Tenir sa place

 

Tenir sa place

Il y a des heures silencieuses, celles où le monde se retire un peu.
Dans un bureau, face à mon clavier, le temps ralentit.
Les mots n’arrivent pas pour expliquer, mais pour écouter ce qui insiste doucement.

La vie se regarde alors sans hâte.
Elle n’est pas à conquérir, ni à corriger.
Elle se tient là, dans ce qu’elle a donné, dans ce qu’elle a retiré aussi, sans demander de comptes.

Les rêves ne cherchent plus à devenir des promesses.
Ils restent ouverts, comme des fenêtres.
Les souvenirs, eux, ne pèsent pas. Ils éclairent, à condition de ne pas les forcer.

L’amour ne s’affiche pas. Il circule.
Il se glisse dans les gestes simples, dans les fidélités discrètes, dans la place laissée à chacun.
Il relie la famille, les absents, les vivants, sans bruit ni revendication.
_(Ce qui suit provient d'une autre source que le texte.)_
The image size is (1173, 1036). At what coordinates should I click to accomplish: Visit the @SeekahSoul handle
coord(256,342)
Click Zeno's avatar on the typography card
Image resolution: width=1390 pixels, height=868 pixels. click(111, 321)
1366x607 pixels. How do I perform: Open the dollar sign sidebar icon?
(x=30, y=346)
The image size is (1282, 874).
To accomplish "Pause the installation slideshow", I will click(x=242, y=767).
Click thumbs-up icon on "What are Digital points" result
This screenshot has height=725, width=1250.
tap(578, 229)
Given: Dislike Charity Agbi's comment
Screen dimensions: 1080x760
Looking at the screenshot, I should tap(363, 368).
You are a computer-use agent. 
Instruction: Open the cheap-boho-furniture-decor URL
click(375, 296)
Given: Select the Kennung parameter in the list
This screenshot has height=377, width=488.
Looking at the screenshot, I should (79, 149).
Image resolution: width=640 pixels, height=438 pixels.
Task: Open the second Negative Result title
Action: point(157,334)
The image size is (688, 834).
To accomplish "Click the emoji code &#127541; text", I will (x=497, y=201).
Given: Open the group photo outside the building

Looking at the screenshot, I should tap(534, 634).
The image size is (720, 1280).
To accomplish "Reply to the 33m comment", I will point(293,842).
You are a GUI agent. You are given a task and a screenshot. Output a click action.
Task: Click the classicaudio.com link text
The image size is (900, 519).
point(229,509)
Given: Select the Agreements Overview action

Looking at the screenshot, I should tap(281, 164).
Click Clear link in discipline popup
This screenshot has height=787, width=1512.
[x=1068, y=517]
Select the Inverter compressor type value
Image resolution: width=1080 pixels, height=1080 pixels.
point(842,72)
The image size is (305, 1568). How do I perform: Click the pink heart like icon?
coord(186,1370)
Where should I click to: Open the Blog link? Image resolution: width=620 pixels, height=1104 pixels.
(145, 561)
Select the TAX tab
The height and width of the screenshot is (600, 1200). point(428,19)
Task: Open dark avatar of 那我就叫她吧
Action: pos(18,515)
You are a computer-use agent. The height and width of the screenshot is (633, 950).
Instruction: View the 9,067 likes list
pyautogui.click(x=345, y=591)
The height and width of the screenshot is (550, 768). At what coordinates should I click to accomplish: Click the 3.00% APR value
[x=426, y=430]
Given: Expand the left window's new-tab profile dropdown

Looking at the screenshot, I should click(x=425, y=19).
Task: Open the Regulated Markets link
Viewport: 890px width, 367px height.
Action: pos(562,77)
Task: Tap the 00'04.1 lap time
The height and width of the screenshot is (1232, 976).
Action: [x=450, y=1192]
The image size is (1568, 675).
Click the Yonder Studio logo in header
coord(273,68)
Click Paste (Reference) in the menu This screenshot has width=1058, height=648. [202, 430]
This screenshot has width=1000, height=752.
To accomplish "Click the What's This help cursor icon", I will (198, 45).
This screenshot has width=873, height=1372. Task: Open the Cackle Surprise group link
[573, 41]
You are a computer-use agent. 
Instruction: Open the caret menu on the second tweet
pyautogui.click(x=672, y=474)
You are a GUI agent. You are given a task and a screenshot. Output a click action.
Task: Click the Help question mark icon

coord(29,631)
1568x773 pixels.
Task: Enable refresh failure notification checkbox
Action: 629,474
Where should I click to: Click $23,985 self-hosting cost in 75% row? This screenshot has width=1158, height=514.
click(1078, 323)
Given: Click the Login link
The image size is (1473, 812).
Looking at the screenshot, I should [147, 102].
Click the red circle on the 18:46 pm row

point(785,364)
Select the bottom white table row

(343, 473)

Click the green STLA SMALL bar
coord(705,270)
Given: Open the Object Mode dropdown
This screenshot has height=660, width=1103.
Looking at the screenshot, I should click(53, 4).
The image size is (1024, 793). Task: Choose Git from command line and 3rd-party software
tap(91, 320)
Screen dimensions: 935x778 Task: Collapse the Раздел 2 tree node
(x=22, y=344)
Écrire devient une manière de tenir sa place dans le monde.
Non pour laisser une trace lourde, mais pour transmettre une manière d’être.
Une posture faite d’attention, de patience, et d’un respect profond pour ce qui continue sans nous.

Alors quelque chose se dépose.
Un apaisement.
Le sentiment qu’il suffit peut-être d’être là, pleinement, pour que la vie ait déjà assez de sens.